▸ Extrait choisi:
▼

Il faut parler du choix des couleurs La palette est réduite, pour l’essentiel, aux couleurs primaires, auxquelles le peintre a rajouté du noir et quelques autres couleurs, selon les besoins de sa réalisation. Ainsi, le seul endroit où apparaissent des tons pastel (rose, orange), se situe à côté de la figure élancé du Chris lors de l’Ascension. Elles sont le symbole d’un monde transfiguré.

Les visages et les mains sont particulièrement remarquables. Les mains sont grandes et expriment des sentiments, comme l’accueil, la protection, le rejet ou le soutien. Les visages sont très expressifs bien qu’ils soient réalisés selon une technique très XXe siècle, parfois cubiste, souvent surréaliste. G. Chabrat aime peindre des corps et des visages. On vérifiera cela en allant faire un tour dans sa galerie, à peine à une centaine de mètres de l’église. Dans le cadre d’une grange creusoise fort bien aménagée, on peut admirer une belle collection de tableaux du maître (au moins une soixantaine). La technique sur toile offre beaucoup plus de possibilité qu’un mur. La profondeur de champ, sur le mur, est quasiment nulle. Dans les tableaux, l’artiste peut jouer sur les plans divers et il ne s’en prive pas. Sa peinture est très maîtrisée, avec un geste sûr et une vraie personnalité. Une observation attentive des toiles permet de voir que ses deux thèmes de prédilection sont les corps et visages, et les maisons, villages et autres espaces bâtis.

▲

▸ Données fournies:
▼

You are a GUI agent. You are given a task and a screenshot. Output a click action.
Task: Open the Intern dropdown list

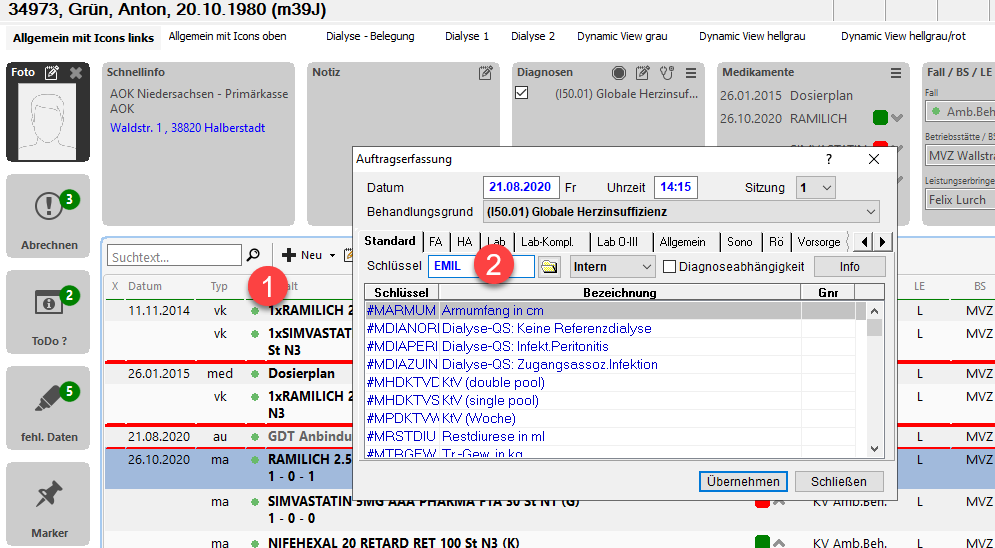click(645, 267)
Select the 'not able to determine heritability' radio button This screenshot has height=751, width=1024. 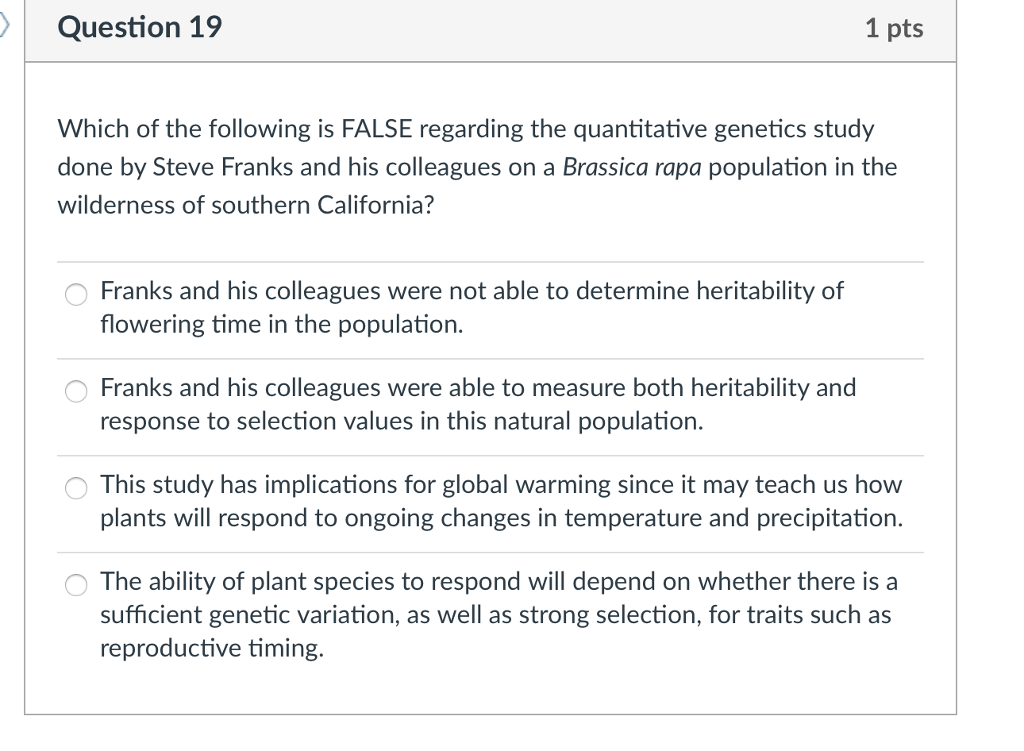click(76, 294)
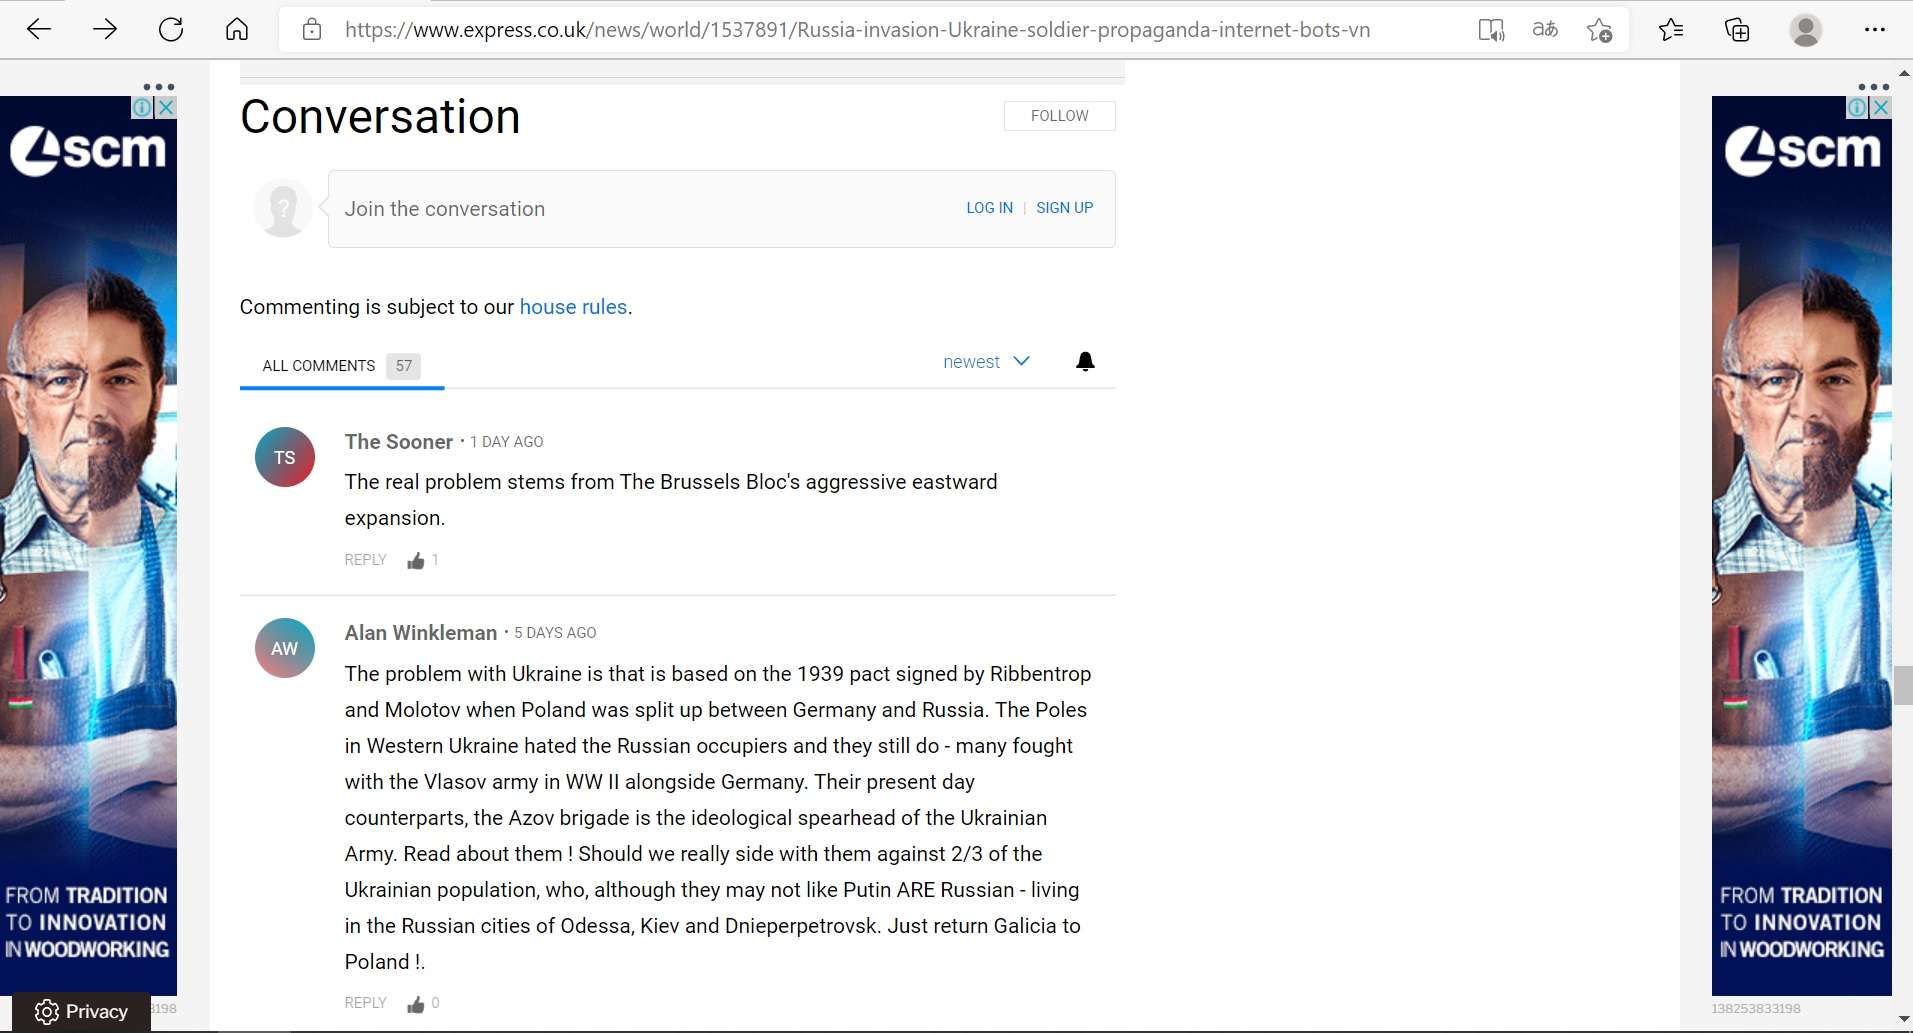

▲

▸ Consigne écrite 1: Relevez dans l'extrait choisi le passage qui s'ouvre sur les mots « Il faut parler » et se clôt sur « d’un monde transfiguré. ».
▸ Consigne écrite 2: D'après l'extrait choisi, combien de tableaux du maître la galerie permet-elle d'admirer, au minimum ?
▸ Consigne écrite 3: Selon l'extrait choisi, pourquoi la technique sur toile offre-t-elle davantage de possibilités que le mur ?
Ces données proviennent d'une autre source.

▸ Réponse attendue 1:
Il faut parler du choix des couleurs La palette est réduite, pour l’essentiel, aux couleurs primaires, auxquelles le peintre a rajouté du noir et quelques autres couleurs, selon les besoins de sa réalisation. Ainsi, le seul endroit où apparaissent des tons pastel (rose, orange), se situe à côté de la figure élancé du Chris lors de l’Ascension. Elles sont le symbole d’un monde transfiguré.

▸ Réponse attendue 2: Au moins une soixantaine.

▸ Réponse attendue 3: Sur le mur, la profondeur de champ est quasiment nulle. Dans les tableaux, au contraire, l'artiste peut jouer sur des plans divers, et il ne s'en prive pas.